中道改革連合の小川淳也代表、立憲民主党の水岡俊一代表、公明党の竹谷とし子代表は8月31日夕、国会内で会談し、模索してきた3党の合流を見送ることを正式に確認した。今年2月の衆院選直前、高市自民党に対峙(たいじ)する野党勢力の結集を目的に急ごしらえで結党した中道は、スタートから7カ月あまりで事実上、分裂する。

立民は先月28日、中道への組織的な合流はしないことを伝えている。公明の竹谷代表は党首会談後の取材に、「公明だけが合流した場合、公明色が強い中道になり、かえって(中道の)惜敗者の方が離党するなどの動きが出れば、中道改革連合のかたまりを大きくしていこうということに逆行する」と主張。「デメリットを考え、公明のみが合流するということは控えるべきだというふうに判断した」と、合流見送りの判断に関して答えた。

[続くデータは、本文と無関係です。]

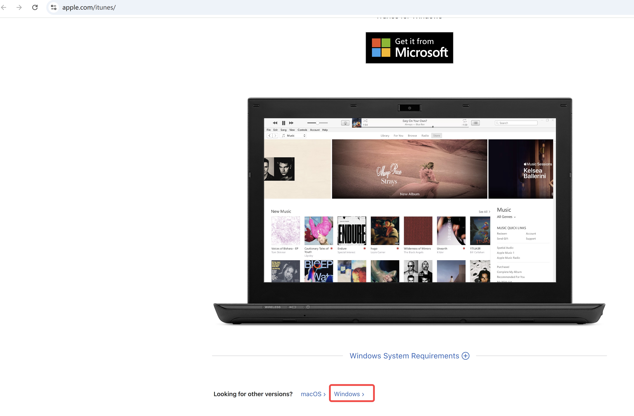This screenshot has width=634, height=416.
Task: Click the ENDURE album thumbnail
Action: [352, 231]

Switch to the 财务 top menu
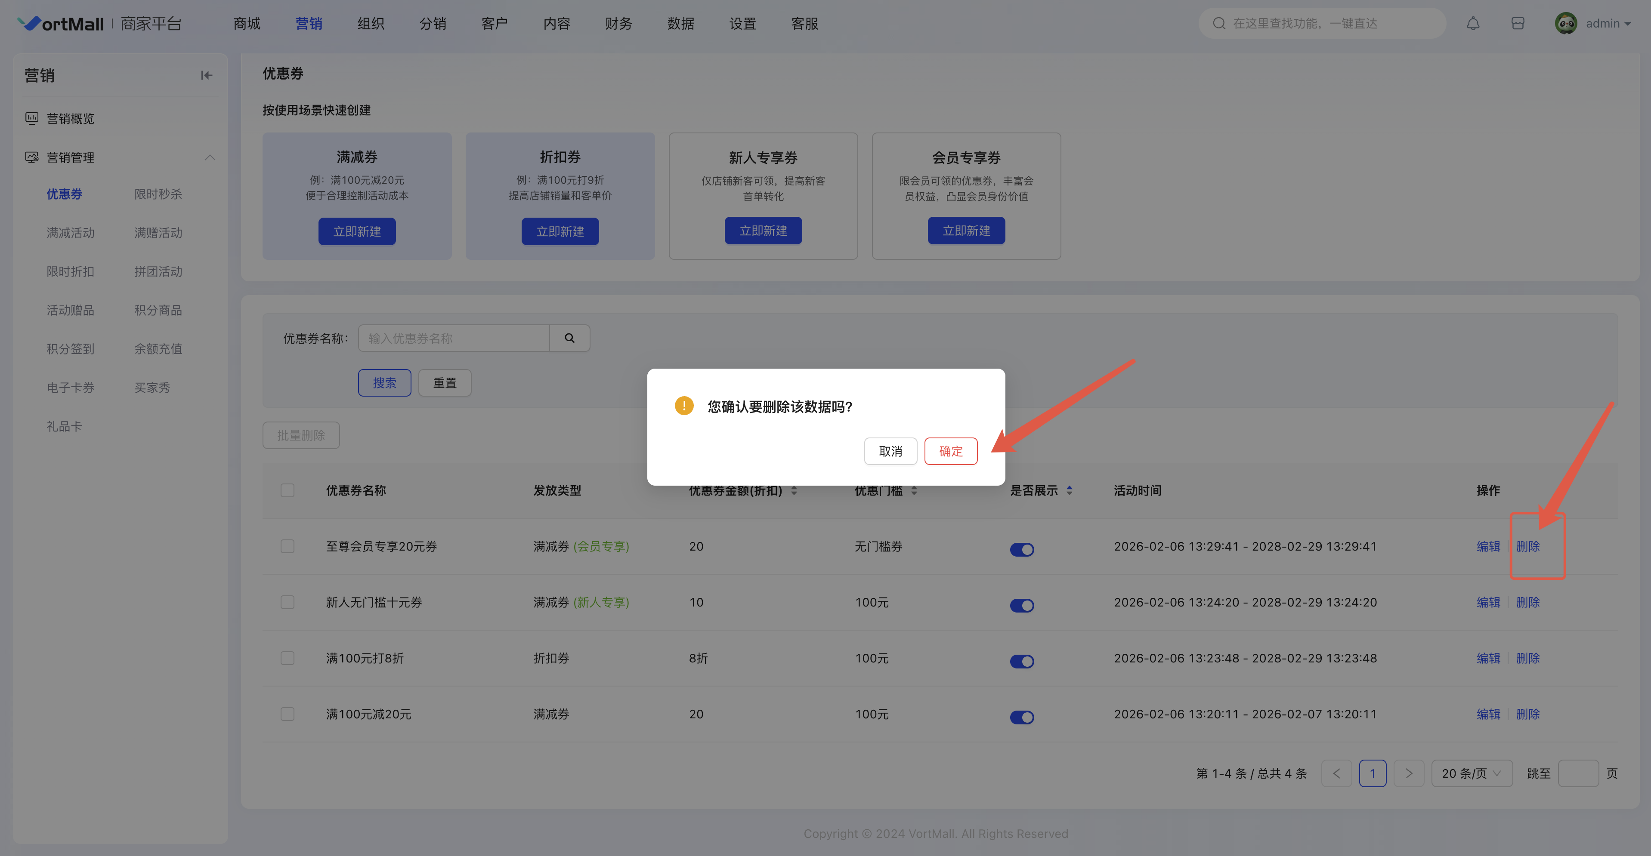[x=618, y=24]
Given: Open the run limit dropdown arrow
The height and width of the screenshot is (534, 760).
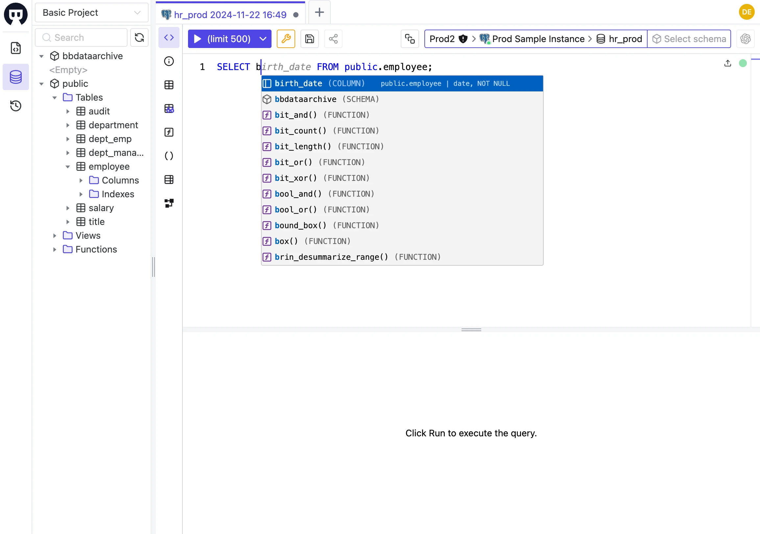Looking at the screenshot, I should tap(263, 39).
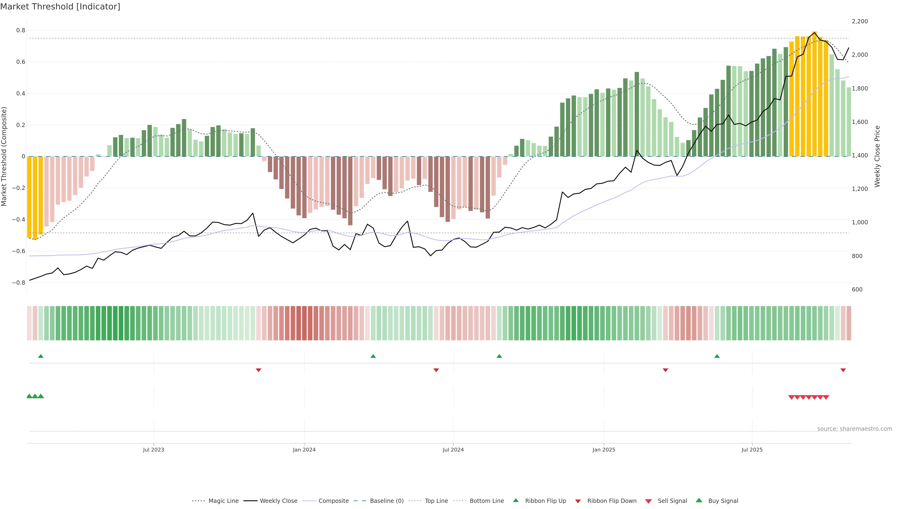Click the rightmost green buy signal marker
The width and height of the screenshot is (904, 509).
(41, 396)
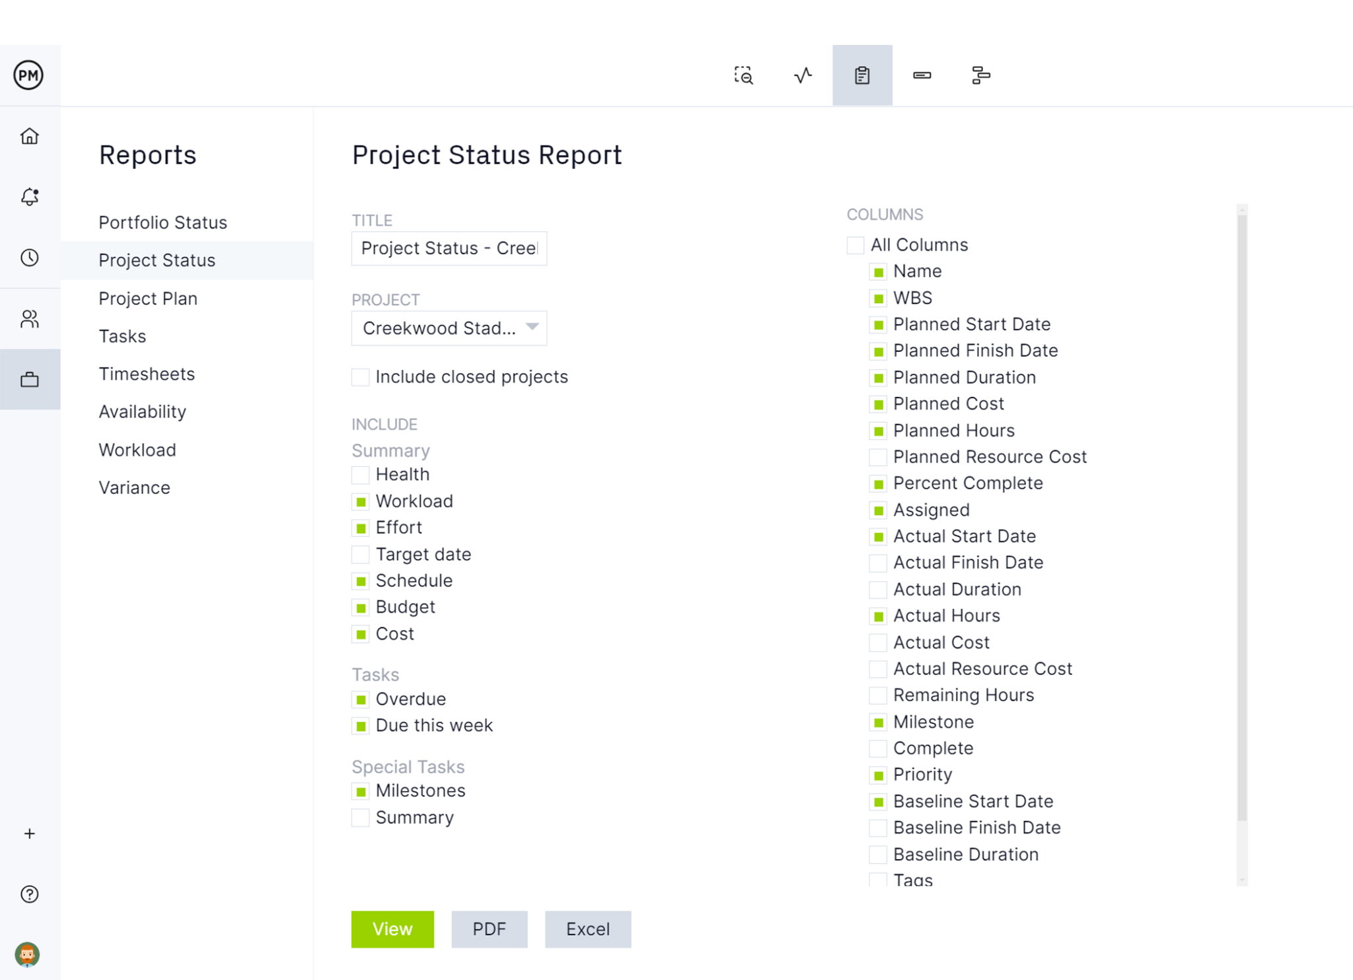The width and height of the screenshot is (1353, 980).
Task: Uncheck the Workload summary option
Action: (x=360, y=501)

衆院選では、公明出身者が比例代表で優遇されるなどしたことに、中道の立民出身者からは、当時の執行部判断への不満や疑問の声が出ていた。結果的に公明出身者は28人が当選し、立民出身者は公示前に参加した144人が21人に激減しており、落選者の間には、公明が合流することで公明色がより強くなることへの反発の声も出ていた。

竹谷氏は、「公明党として、これまでもこれからも中道政治の実現を目指していくことは変わらない」と主張。合流に向けた準備は進めてきたことに触れながらも、公明のみが合流する選択のデメリットに触れた。立民が合流を見送ったことには、「率直に、大変残念に感じた」とも述べた。

一方、小川氏は、今後について「中道改革連合に集った仲間のみなさんが再起動していくための『新たな形態』を見いだしていきたい」として、「衆院における統一会派の結成を目指す」と述べた。中道が立民出身者と公明出身者に分裂することが、念頭にあるとみられる。一方、竹谷氏は今後について、「新しい形での連携、中道政治を実現するためのの連携について、フェーズが変わっていくと思っている。小川代表、階幹事長ののもとで検討されていることを見守りたい」と述べるにとどめた。